The body positive movement has given a lot of voice and power to people who have been fat shamed. Women and men who have had their bodies spoken about negatively suddenly had a name for what they've experienced—fat shaming—and a platform to discuss why it's wrong—social media. As the anti body shaming movement grew, a new conversation arose: are we skinny shaming, too? This conversation is important because it brings up an important point: we don't actually have a right to discuss, much less shame, anyone for their bodies. On VProud there's a fun video called Big and Beautiful and a poignant discussion revolving around skinny shaming. Photographer and writer Rachel Taylor tackles this issue beautifully. After experiencing fat shaming this summer when her Facebook photo and note about an Old Navy shopping experience went viral, her take is especially poignant. Take a look at what Rachel has to say about bodies, shame, and how, contrary to seemingly popular belief, the two don't actually go hand in hand.

—The VProud Team


body shaming

Changing The Conversation From 

Body Shaming To Body Acceptance

By Rachel Taylor for VProud

Do you know who I’ve found are the worst fat shamers? Other fat people. There is a serious problem in the so-called “body acceptance movement” with only accepting very overweight bodies. I’m tired of hearing, “At least you’re a REAL woman! Real women have curves!” And not having curves means you’re fake? Or not a woman? I’ve also heard that “real men are husky” or “have some meat on their bones”. Um, what? You don’t want to be defined by your waist size, but you can define everyone else by theirs? You don’t have to cut one person down to compliment another. You’re not Goldilocks charged with the task of determining what body is “just right”.

Why is fat shaming considered bullying but skinny shaming okay? I think some of the rude things that are said about skinny people are meant to be a compliment … but they’re not. It’s not a compliment to tell someone that they make you sick or you hate them because of their “perfect” body. Nobody feels good about themselves when you say, “Ugh, it must be nice to just eat whatever you want and not gain weight!” Nobody feels confident because you tell them to “please go eat something.” 
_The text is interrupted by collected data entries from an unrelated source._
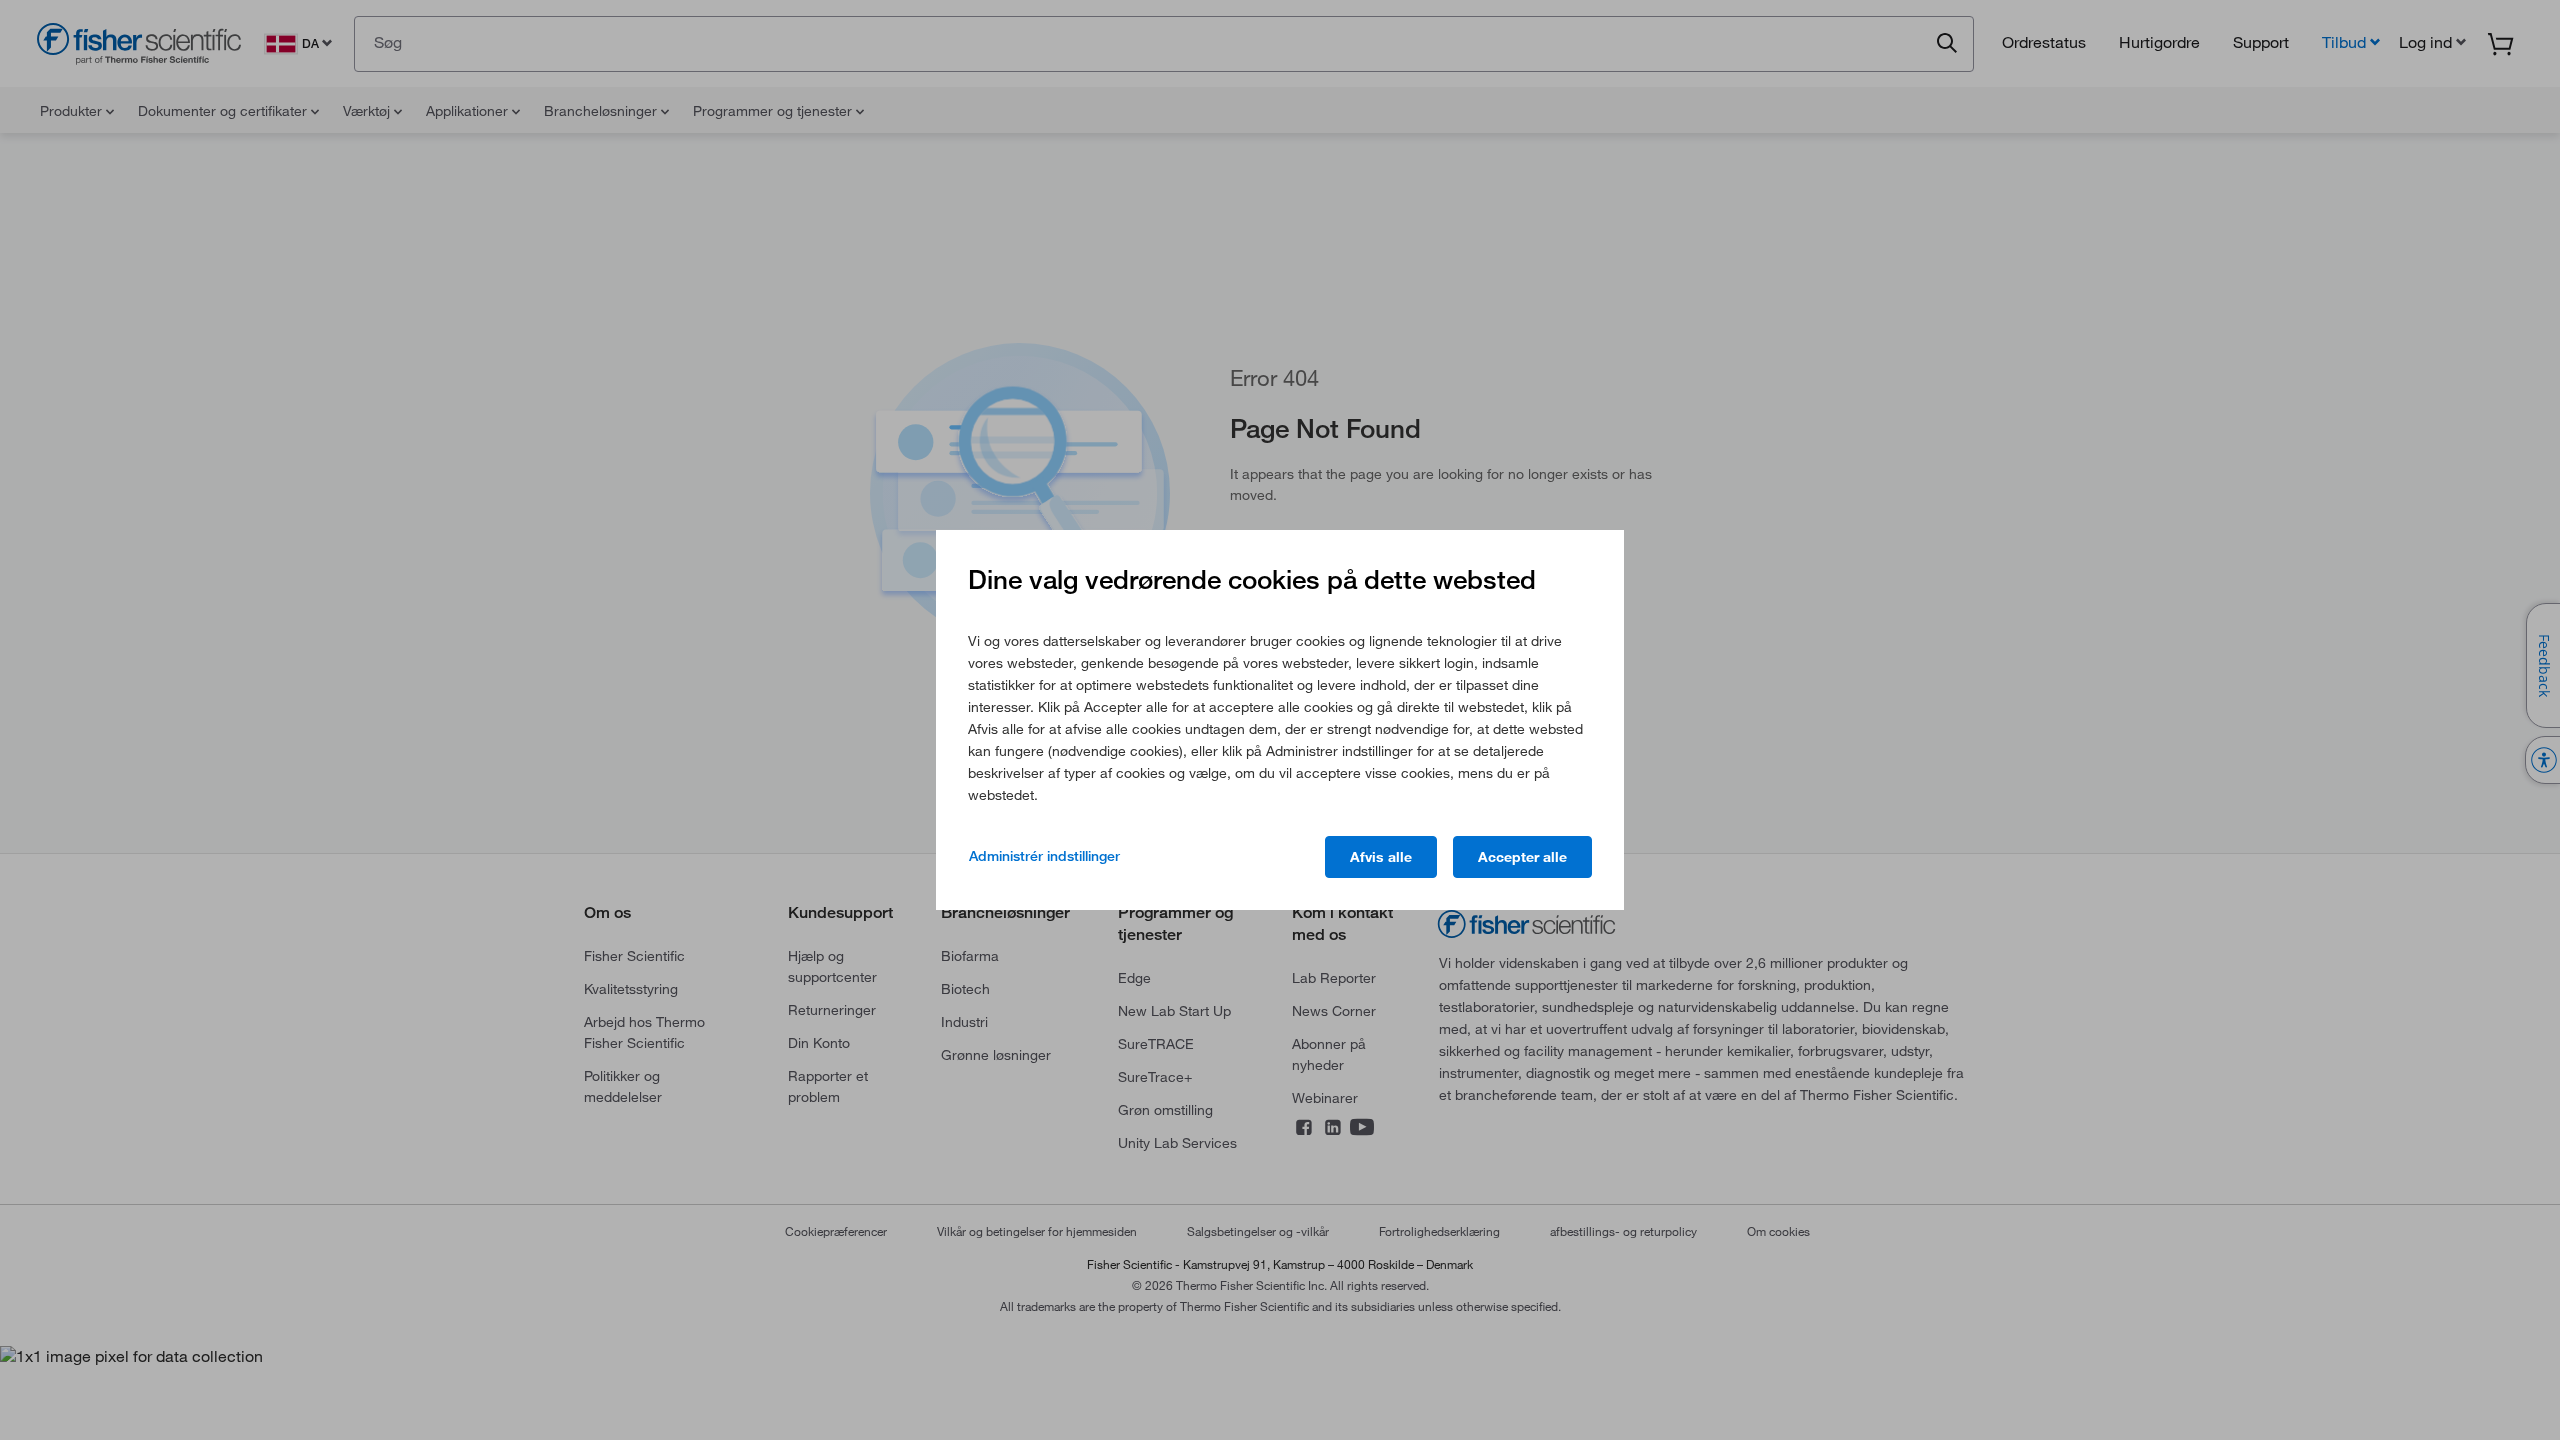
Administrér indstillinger (1044, 856)
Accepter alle (1522, 857)
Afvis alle (1381, 857)
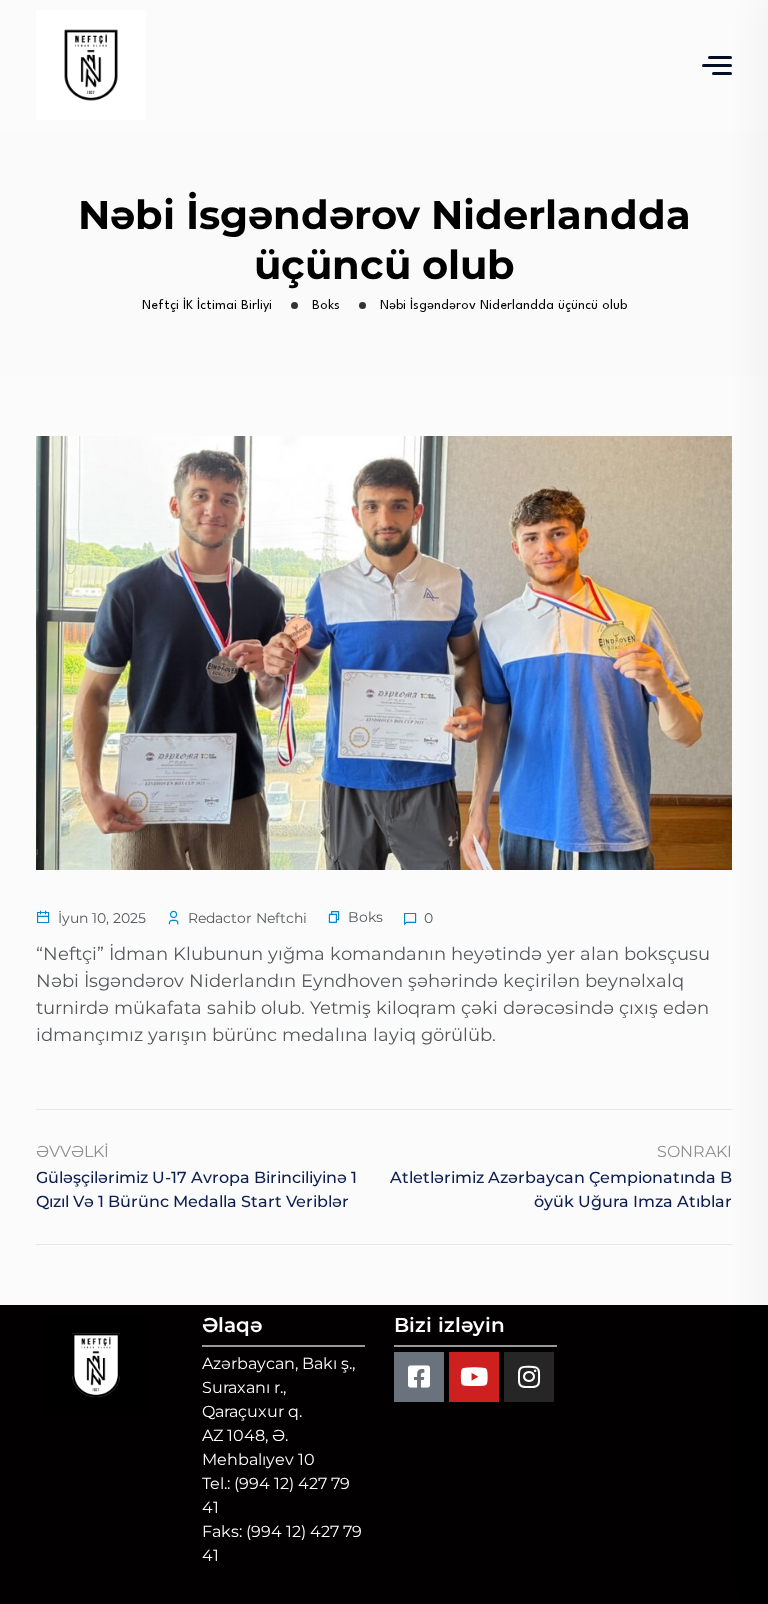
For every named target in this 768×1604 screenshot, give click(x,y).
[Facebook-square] (419, 1377)
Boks (365, 917)
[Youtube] (474, 1377)
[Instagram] (529, 1377)
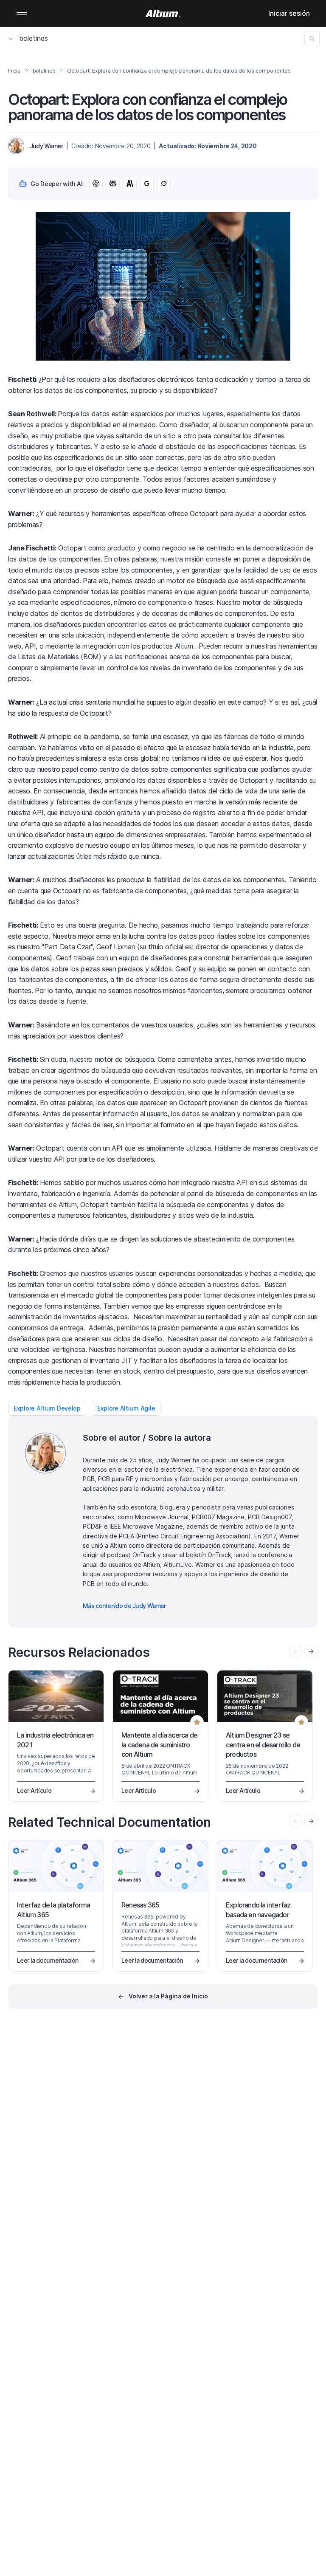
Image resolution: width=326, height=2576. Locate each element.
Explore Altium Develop (47, 1408)
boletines (33, 38)
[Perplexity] (113, 183)
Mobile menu (21, 13)
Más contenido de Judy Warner (124, 1605)
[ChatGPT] (96, 183)
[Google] (147, 183)
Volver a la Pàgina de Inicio (168, 1996)
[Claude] (130, 183)
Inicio (14, 71)
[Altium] (163, 13)
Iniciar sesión (289, 13)
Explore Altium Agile (126, 1408)
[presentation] (311, 1651)
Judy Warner (46, 146)
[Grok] (164, 183)
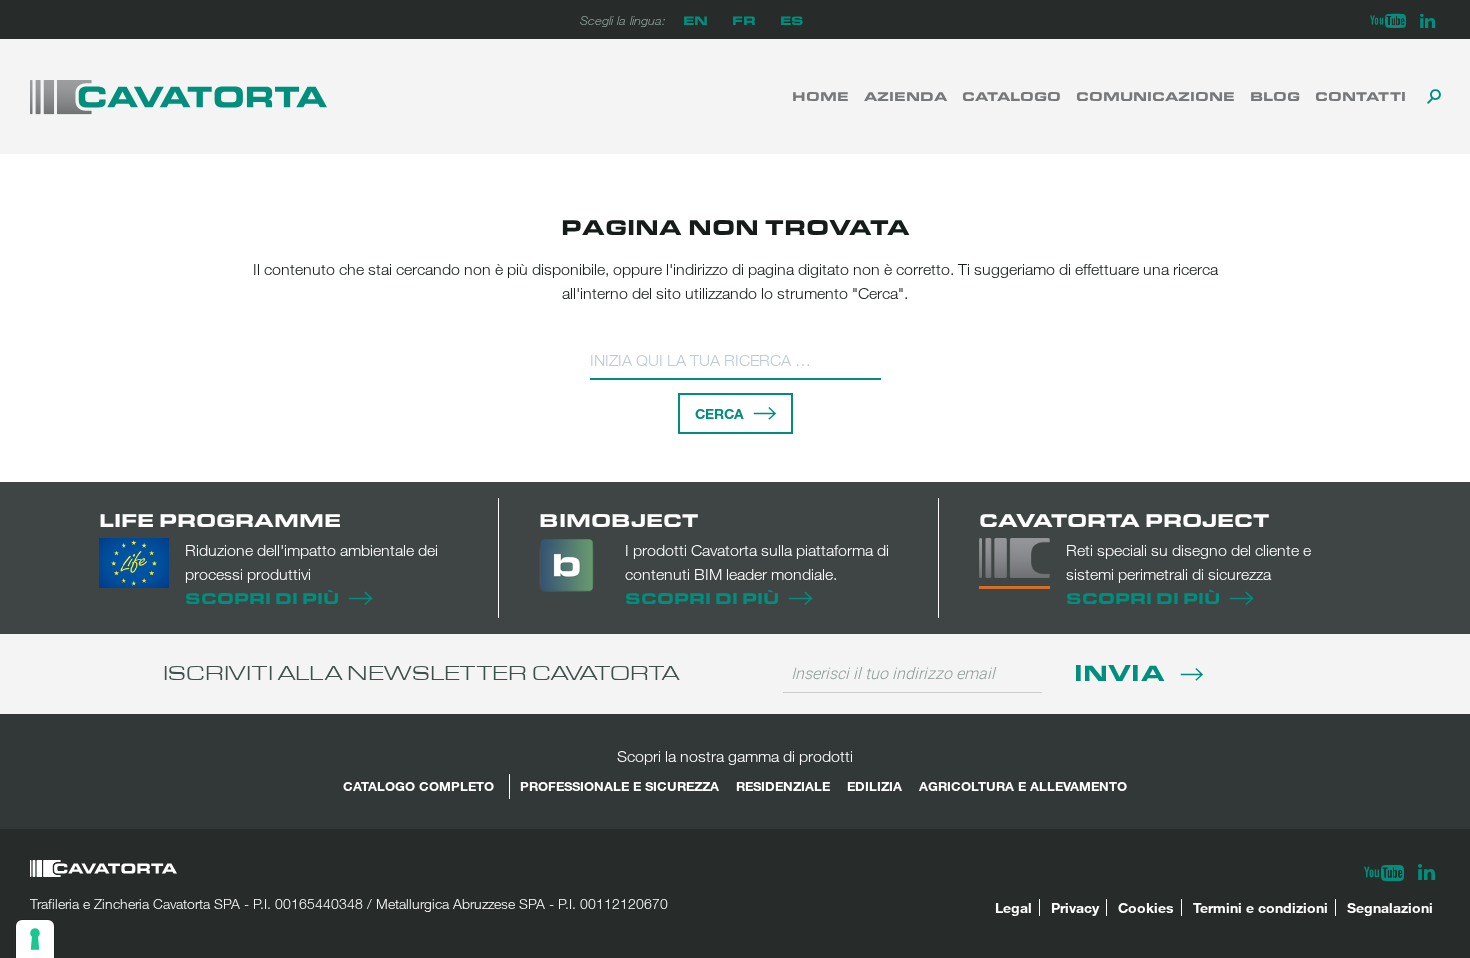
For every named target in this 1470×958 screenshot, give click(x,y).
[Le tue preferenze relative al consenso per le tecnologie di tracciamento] (35, 939)
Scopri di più (262, 597)
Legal (1013, 907)
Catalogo (1011, 96)
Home (820, 96)
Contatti (1360, 96)
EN (695, 19)
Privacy (1075, 907)
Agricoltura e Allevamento (1023, 786)
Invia (1122, 671)
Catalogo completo (418, 786)
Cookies (1146, 907)
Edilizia (874, 786)
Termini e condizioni (1260, 907)
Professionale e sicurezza (619, 786)
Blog (1275, 96)
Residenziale (783, 786)
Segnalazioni (1390, 907)
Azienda (905, 96)
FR (744, 19)
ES (791, 19)
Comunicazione (1155, 96)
Here’s an idea: don’t comment on other people’s bodies. Don’t dehumanize or judge people based on their looks. Don’t make assumptions about someone’s lifestyle because of the way they look. Isn’t that what body acceptance is supposed to be about?

France has banned the use of underweight models in an attempt to prevent anorexia and bulimia. I’m sure they mean well, but any licensed doctor will tell you that weight doesn’t necessarily indicate an eating disorder. You can have an extremely healthy diet and still be underweight, just like you can have an extremely healthy diet and still be overweight. You can also have an eating disorder and look perfectly average. What kind of message are we sending to other women when we dictate what types of bodies are healthy just by looking at them or putting them on a scale?

Let’s get back to the basics of body acceptance: No one should be defined by their shape. And don’t forget, even when Goldilocks decided on what was “just right,” she was nearly eaten by three bears.


rachel taylor vproud
About the author: Rachel Taylor is a Jesus follower, a dog rescuer, a businesswoman, a southern belle, a super nerd, and a nonstop photographer. You can find Rachel on Facebook at Daylight Fading Photography and Rachel Taylor and on Instagram at heyyallitsracheltaylor. Join Rachel's honest conversations on VProud.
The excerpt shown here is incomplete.